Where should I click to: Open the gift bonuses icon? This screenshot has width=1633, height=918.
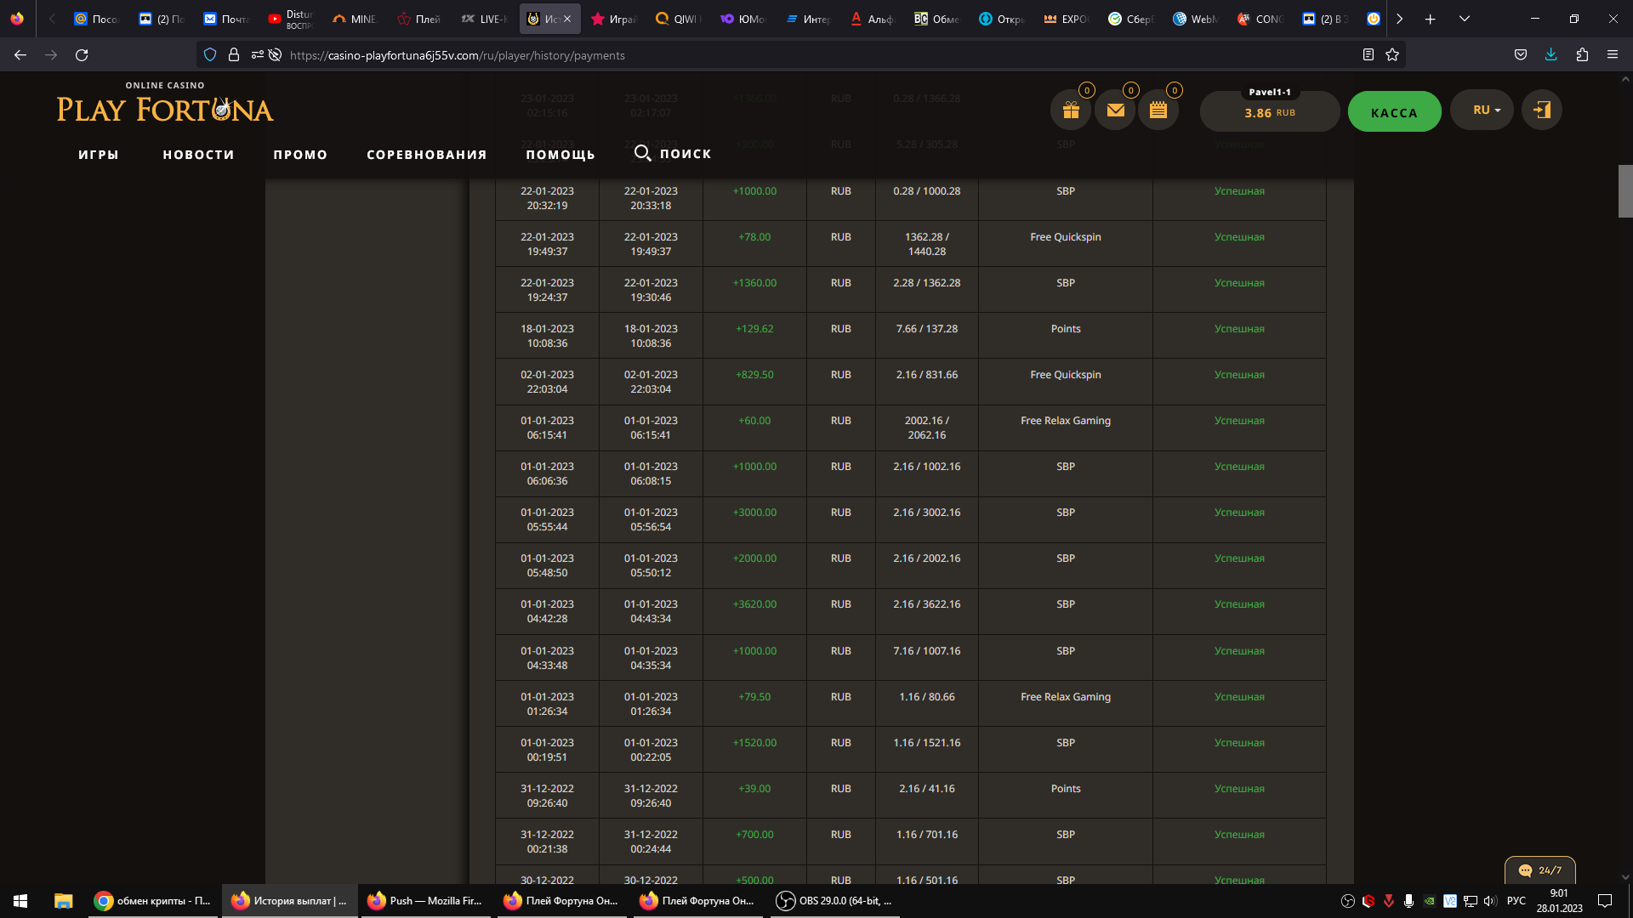point(1071,111)
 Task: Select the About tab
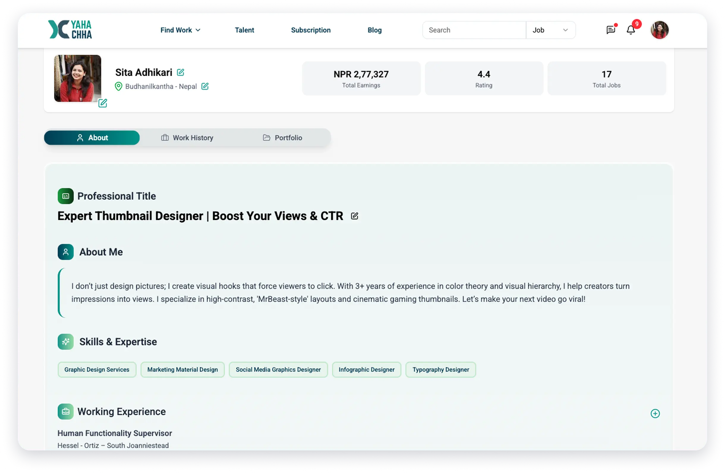[x=92, y=138]
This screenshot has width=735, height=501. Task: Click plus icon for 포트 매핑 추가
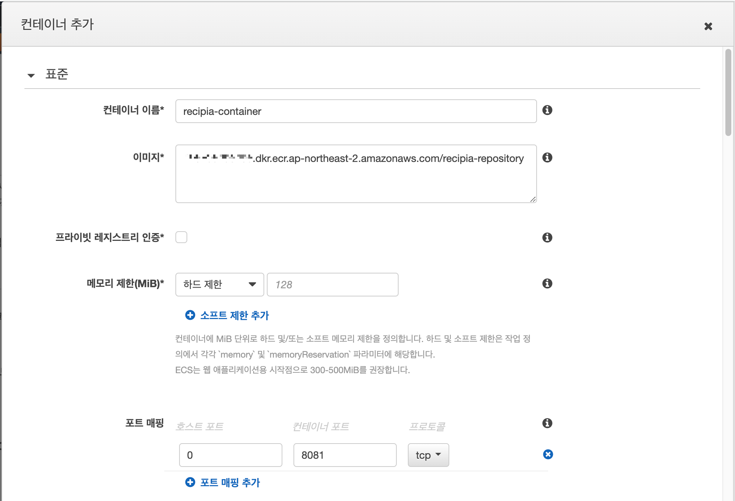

• • • • • • •

▸ Work item:
Emit an exact copy of the lines from the line bearing "Task: Select the About tab" through the last line above, inclusive, and leave the images out.

▸ Task result:
 Task: Select the About tab
[x=92, y=138]
This screenshot has width=735, height=501. Task: Click plus icon for 포트 매핑 추가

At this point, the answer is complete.